6 unidades de transdução de lentivírus recombinante na presença de 6 ug /mL de polibreno (Sigma, MO). SMMC-7721-525, SK-HEP-1-525 e SK-HEP-1-ZNF395 são piscinas de células estáveis, que infectados com lentivírus com GFP, linhas de células estáveis ​​utilizados em ensaios com . 95% fluorescência verde

Oligonucleótido Transfecção

As células foram semeadas em placas de 6 poços. Depois de 24 h, com 100 pmol de miARN mímico (Genepharma), inibidor (Ribobio) ou siARN foi transfectado utilizando 5 uL de lipofectamina reagente RNAiMax (Invitrogen). As células foram colhidas 48 h mais tarde para ensaios Transwell ou ensaios de repórter de luciferase. As sequências de siRNA são fornecidos na Tabela S4.

A eficiência de transfecção de detecção

As células foram transfectadas em placas de 6 poços utilizando 100 pmol de ARNsi com FAM (Genepharma) e reagente RNAiMax (Invitrogen), depois 20-24 h, a eficiência de transfecção foi detectado utilizando citometria de fluxo (FCM).
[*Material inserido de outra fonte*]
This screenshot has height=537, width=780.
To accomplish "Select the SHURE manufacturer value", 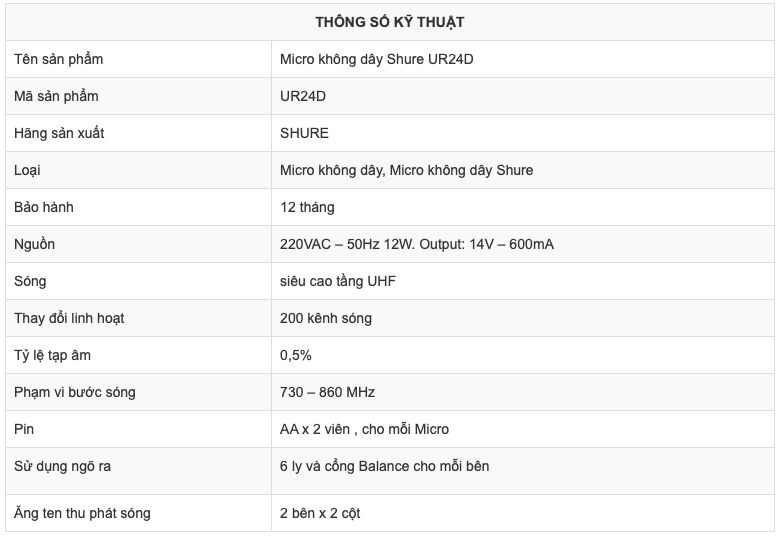I will (304, 133).
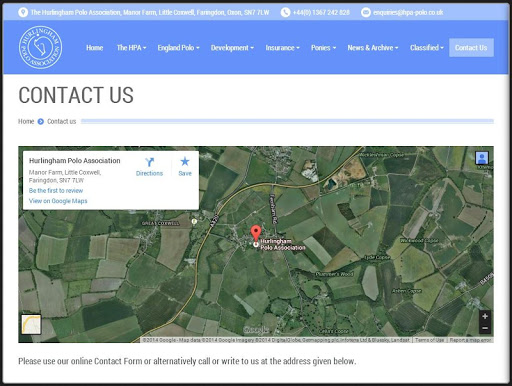Click the Be the first to review link
The image size is (512, 386).
click(x=56, y=191)
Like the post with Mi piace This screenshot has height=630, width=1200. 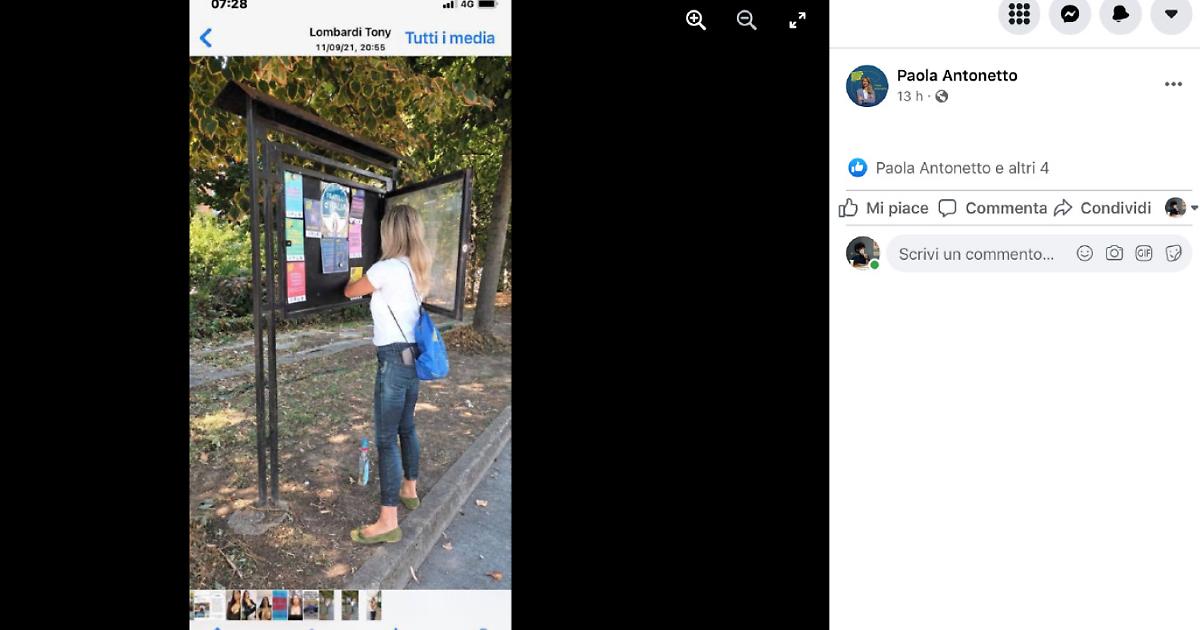pyautogui.click(x=884, y=208)
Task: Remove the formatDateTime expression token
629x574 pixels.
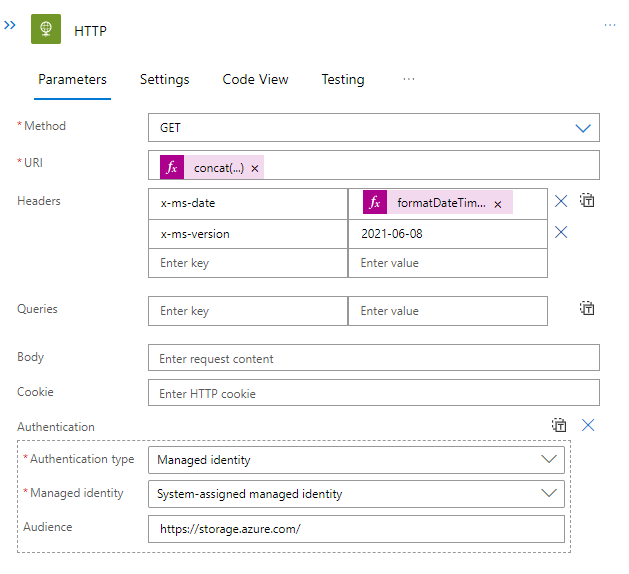Action: point(498,204)
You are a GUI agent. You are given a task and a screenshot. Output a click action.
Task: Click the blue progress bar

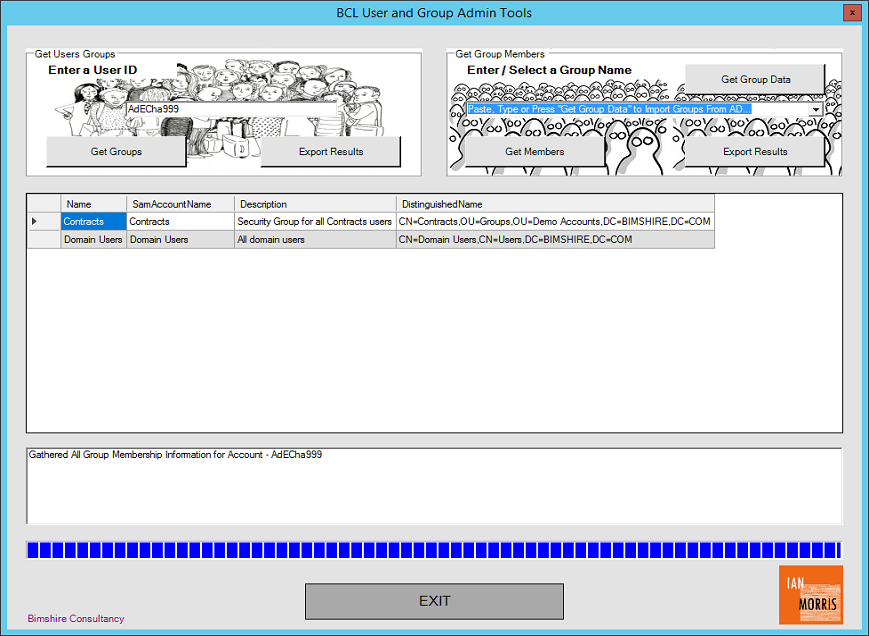pos(434,550)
Ensaios de proliferação de células

a proliferação celular foi avaliada pela contagem celular kit-8 kit de ensaio (CCK-8 Dojindo Corp ). 1 × 10

3 células foram semeadas em cada poço da placa de 96 poços e cultivadas com meio de 90 mL, 10 mL de CCK-8 foi adicionado em cada poço. Depois incubou-se a 37 ° C durante 2 h, a absorvância foi detectado a 450 nm, e o valor DO450 se correlaciona com o número de células vivas.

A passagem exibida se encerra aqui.